◆ TASK GOAL: From the material below, retype exactly the lines that begin at the line with "You are a computer-use agent. The image size is (399, 332)." and end after the line with "Task: Click the plus icon to add preset"; pictures stay out of the copy.

◆ RECORD SET:
Segment Open
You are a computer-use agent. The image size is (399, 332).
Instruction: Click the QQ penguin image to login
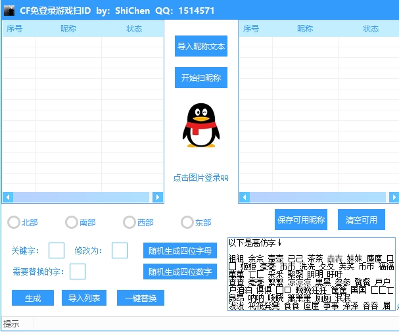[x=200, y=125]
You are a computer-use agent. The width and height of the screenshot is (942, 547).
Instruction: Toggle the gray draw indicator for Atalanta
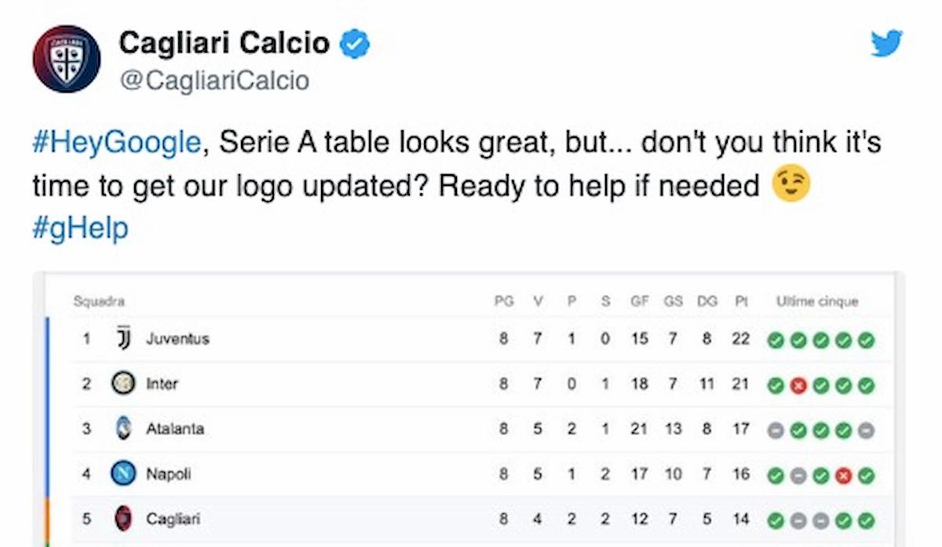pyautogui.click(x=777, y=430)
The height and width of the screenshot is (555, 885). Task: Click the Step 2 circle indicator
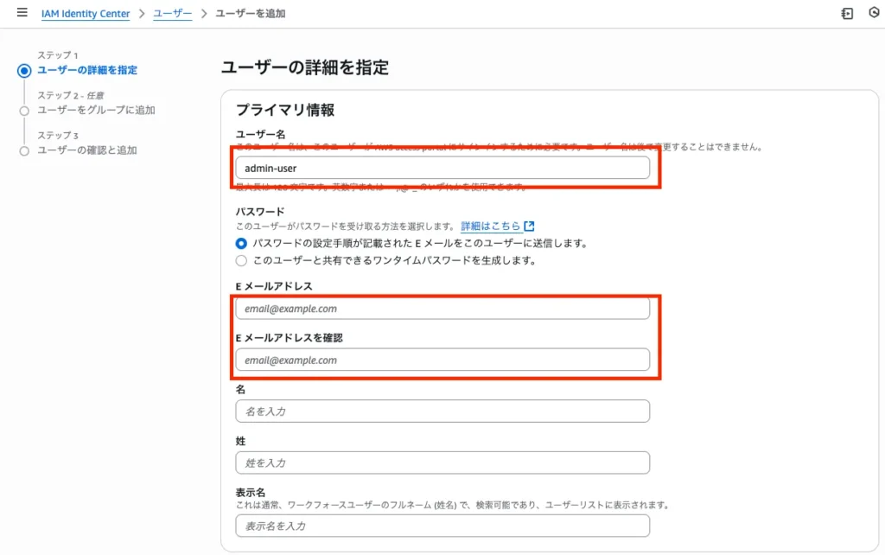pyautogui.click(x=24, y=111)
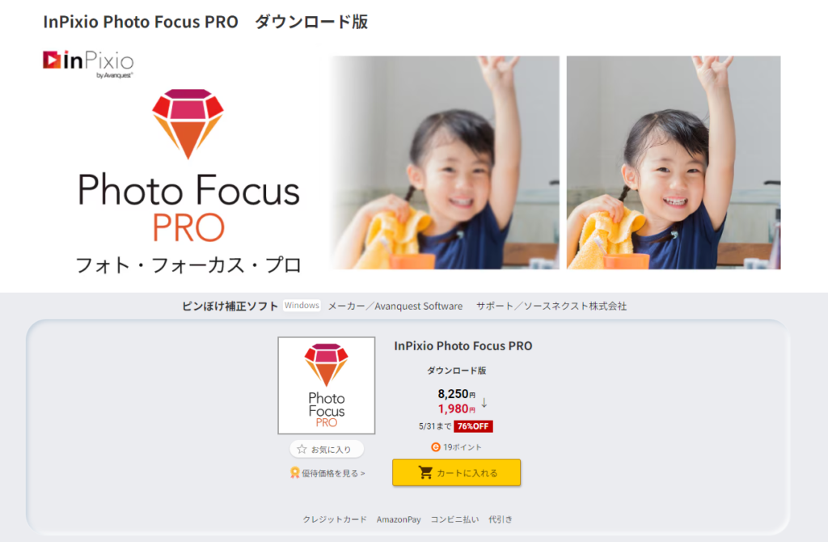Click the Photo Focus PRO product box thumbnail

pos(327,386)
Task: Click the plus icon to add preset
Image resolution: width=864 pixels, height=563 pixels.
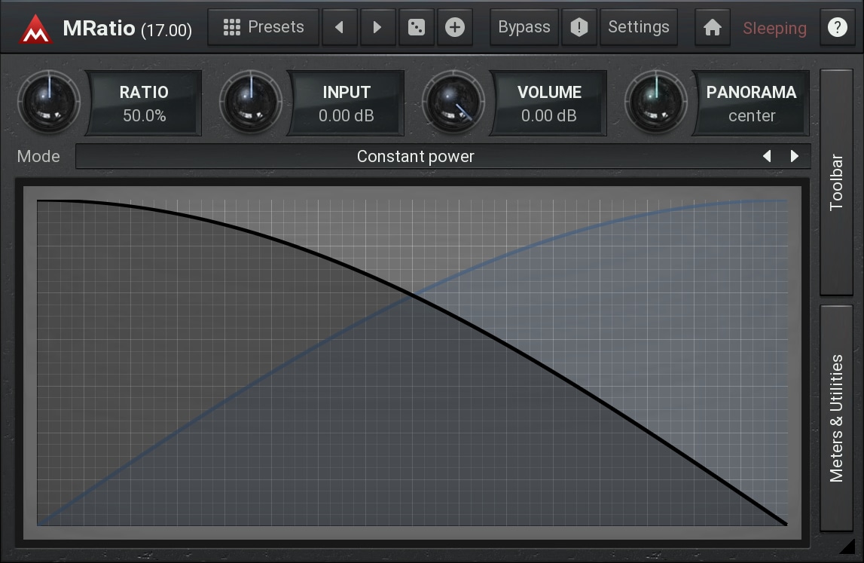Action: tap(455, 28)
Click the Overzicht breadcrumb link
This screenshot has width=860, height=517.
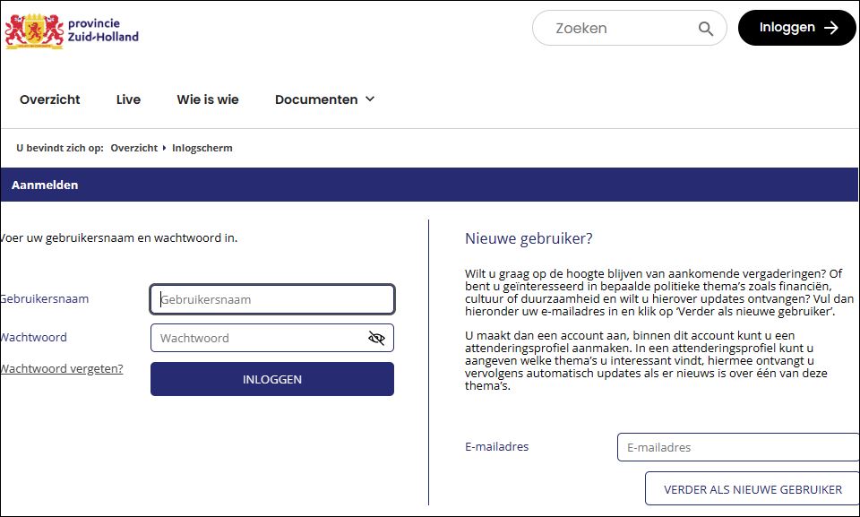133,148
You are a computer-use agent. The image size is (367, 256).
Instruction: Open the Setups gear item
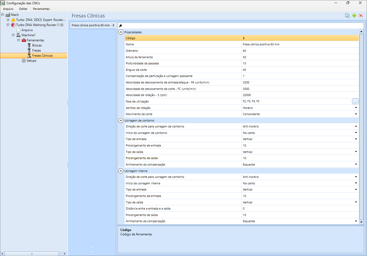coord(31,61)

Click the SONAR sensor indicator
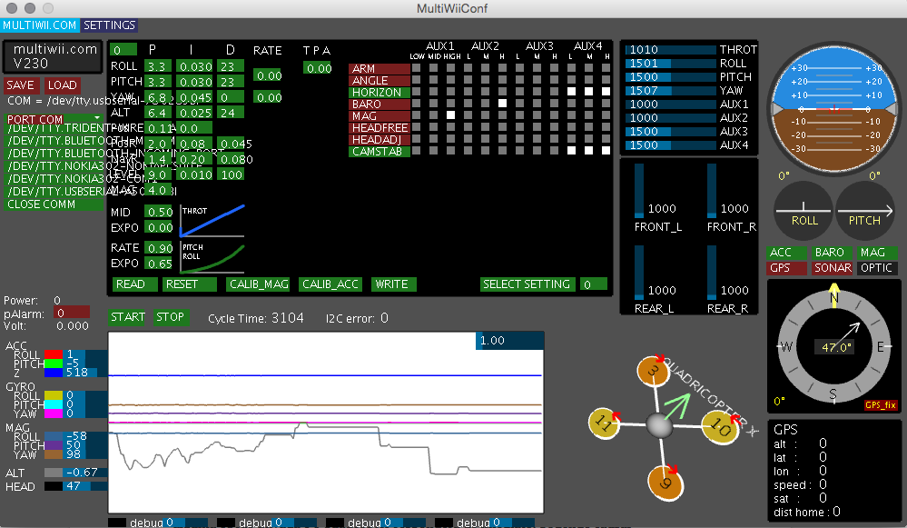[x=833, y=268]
Segment Closed
Segment Open
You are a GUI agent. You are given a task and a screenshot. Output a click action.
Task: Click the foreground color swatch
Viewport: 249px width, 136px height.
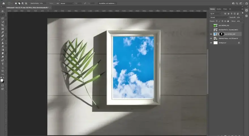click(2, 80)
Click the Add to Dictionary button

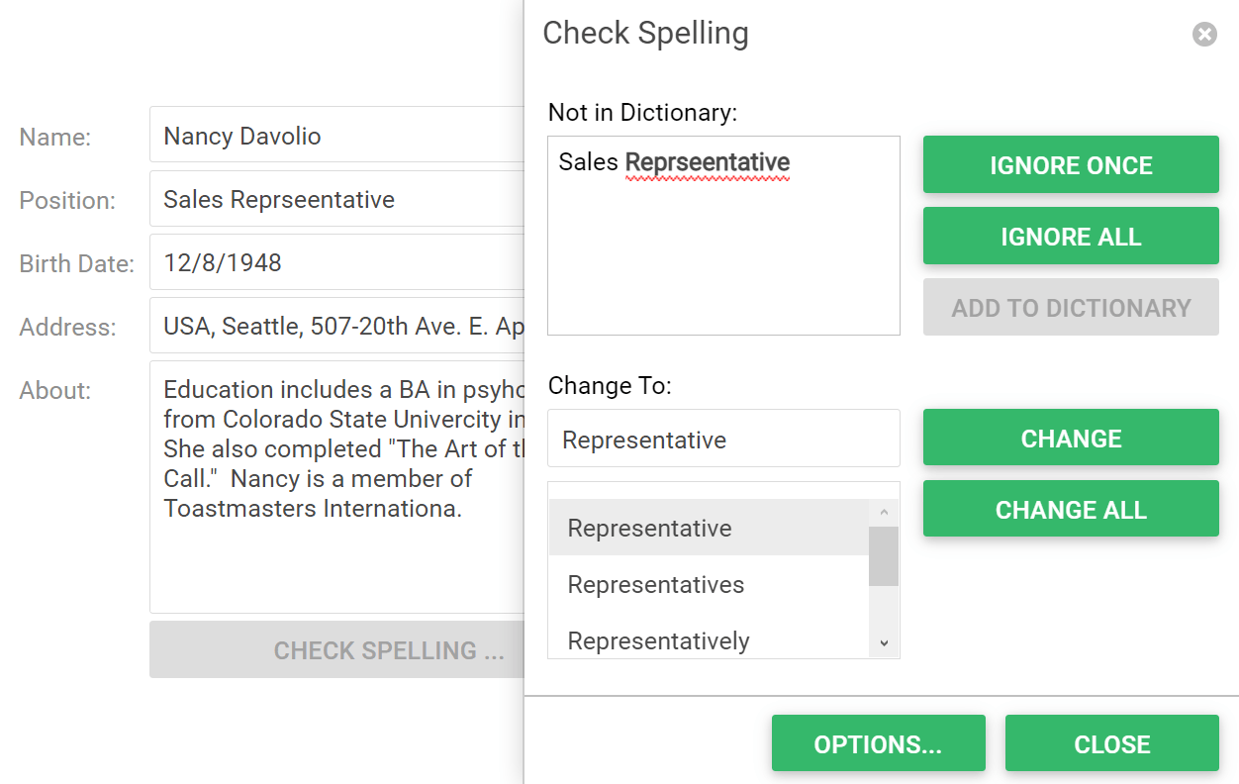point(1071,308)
Segment Closed
◆ THE COMPLETED TASK:
You are a computer-use agent. The image size is (399, 332).
Instruction: Click the QQ penguin image to login
[x=200, y=125]
You are a computer-use agent. The width and height of the screenshot is (942, 547).
Instruction: Toggle the gray draw indicator for Atalanta
pyautogui.click(x=777, y=430)
The height and width of the screenshot is (555, 885). Task: Click the Step 2 circle indicator
pyautogui.click(x=24, y=111)
Click the Photo Focus PRO product box thumbnail

pos(327,386)
Task: Click the plus icon to add preset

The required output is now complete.